Roger was puzzled. “Why did they just stand here and let the fungus grow on them?”

“Quien sabe. Who knows?” Hutapec pointed to a nearby ravine and spoke. “Hutapec says six others, all native guides, are also dead, mauled, as if by a jaguar, but he thinks these men did it. Look at their hands.”

Roger saw that three of the dead men’s hands were crusted with dried blood. He refused to believe civilized men could do such a thing. “They wouldn’t kill anyone. They’re scientists for Christ’s sake.” He glanced down at the Chiquibul River flowing westward into Guatemala after emerging from the caverns. The late afternoon sun glinted off its surface like a ribbon of glass stretching through the jungle. “Where are the caves from here?”

Saldo pointed below and to the east. “There, but Hutapec will not go, nor will I. The natives think the caverns are the entrance to hell.”

“You don’t believe that?”

“Hutapec does, and he will not go,” Saldo replied, as if it were explanation enough. He glanced at the bodies and made the sign of the cross. “After seeing this, I will not go either.”

“We have to bury them and call the authorities.”
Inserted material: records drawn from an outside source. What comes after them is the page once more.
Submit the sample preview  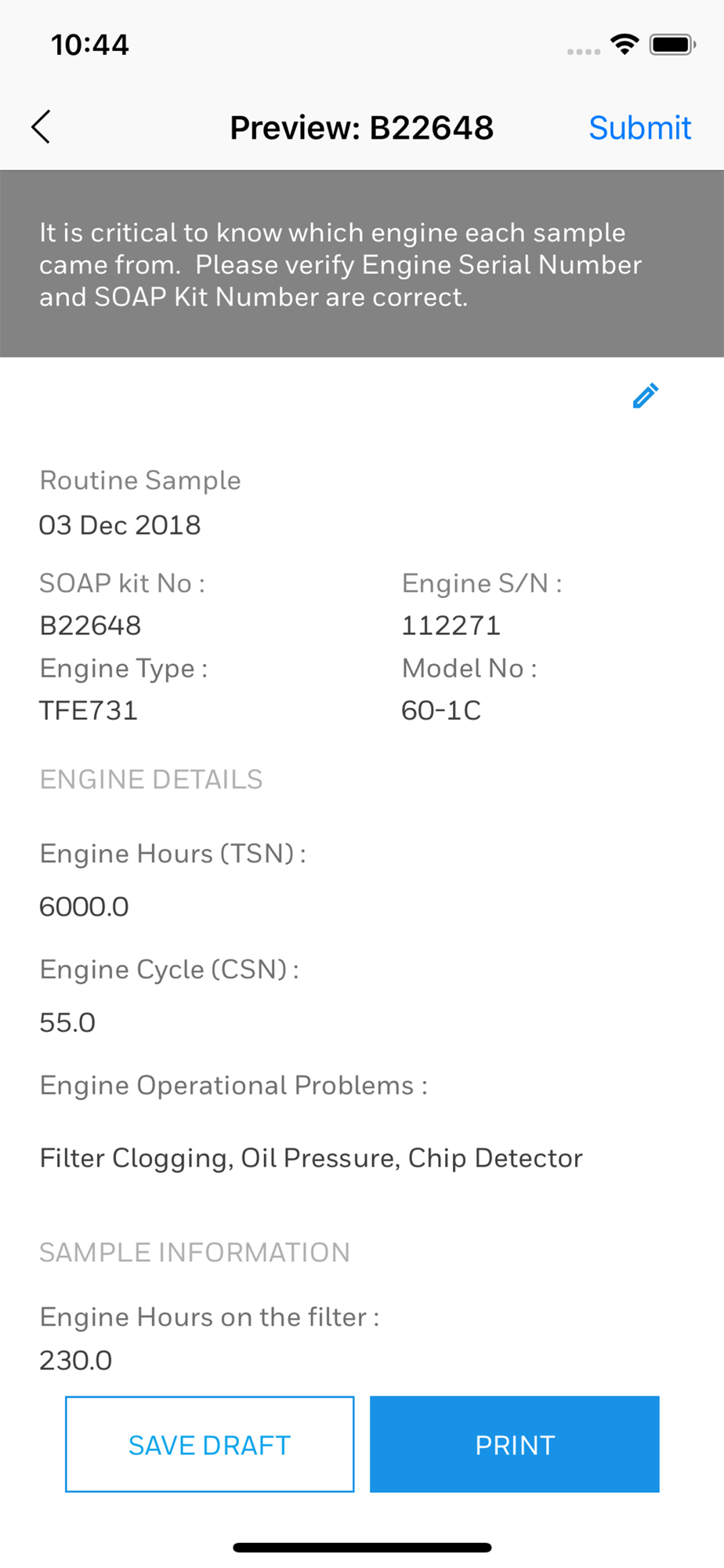click(639, 128)
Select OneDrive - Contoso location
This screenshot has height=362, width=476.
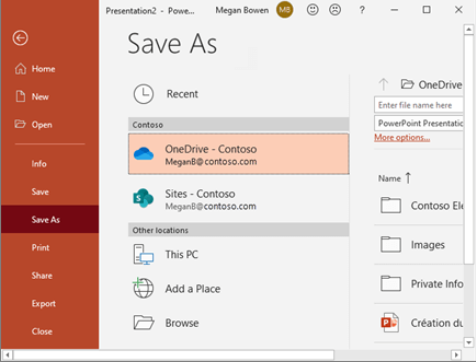pos(239,154)
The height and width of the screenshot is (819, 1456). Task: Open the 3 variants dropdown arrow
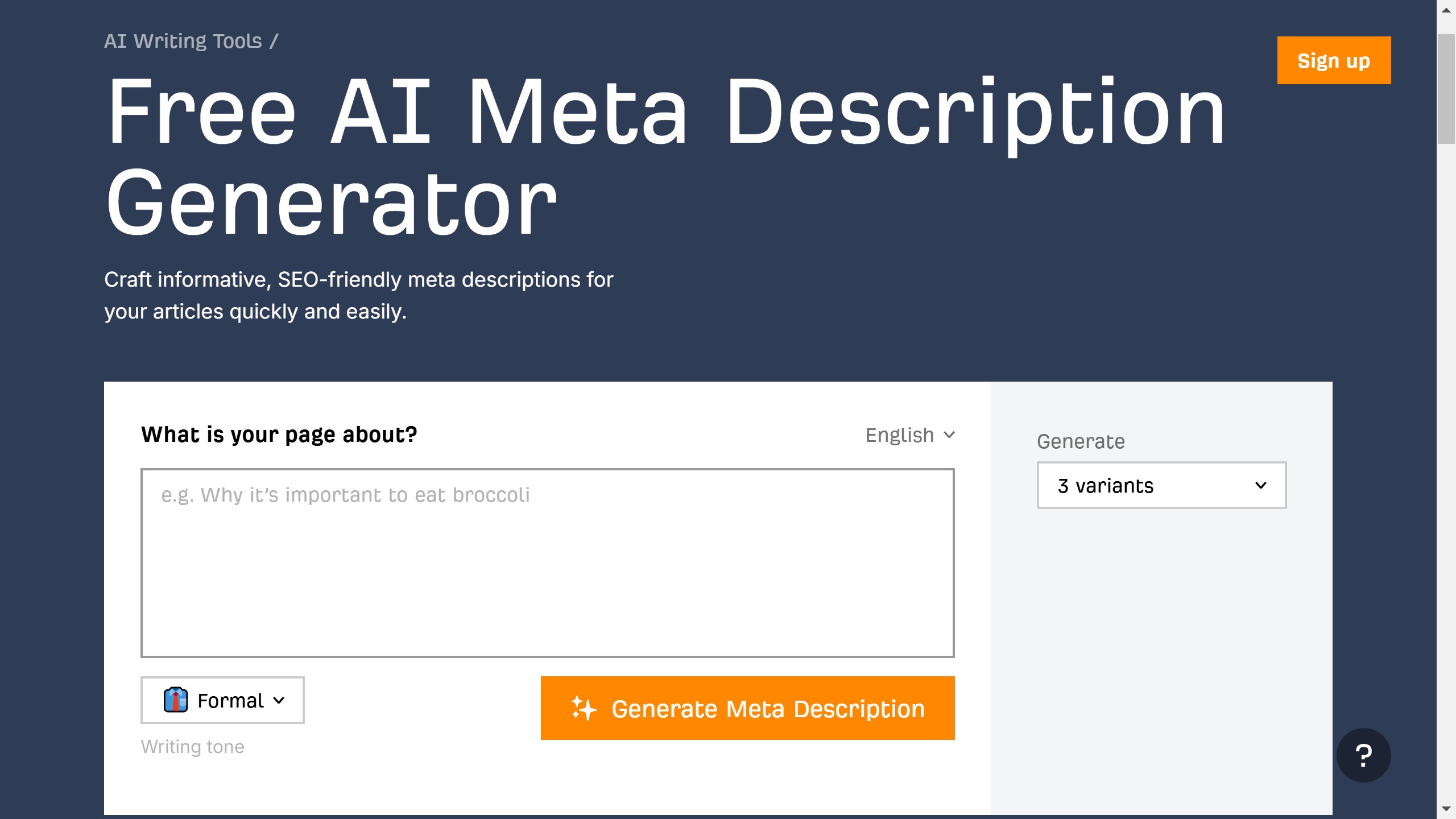[x=1260, y=485]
“We must go back. It will be night soon. Hutapec believes the moon, Uh, will be an evil one. Bad things are happening in the land.”

At this, Roger turned on him. “Why did we avoid San Antonio?”

Saldo paused as if reluctant to speak. Finally, he said, “There were mobs of men, violent men who killed like animals.” He glanced with revulsion at the ravine where the dead natives lay. “Like them.”

Roger was appalled. “You can’t be serious. Men killing like animals.”

“It is so,” Saldo insisted. He pointed to the river below them. “The river flows through San Amelia in Guatemala. There are rumors of much violence there as well.” He crossed himself. “It is a time of much evil.”

Looking at the erect corpses of his colleagues, sent a shudder running through Roger’s body. “We have to bury them,” he insisted.

Saldo nodded. “I will help you, but Hutapec will not touch the dead.”

Two hours later, Roger and Saldo had managed to scrape five shallow graves in the hard earth of the slope and cover the bodies with rocks. Neither Saldo nor Hutapec offered to bury the natives, so Roger ignored them. The jungle would quickly reclaim their bodies. Roger started at the five cairns of stone and the small pile of personal effects he had removed from the bodies. One item was Harris’ journal, slightly moldy and smelling of death. He was loathe to touch it, but hoped some clue to the men’s bizarre deaths lay within its crumbling pages.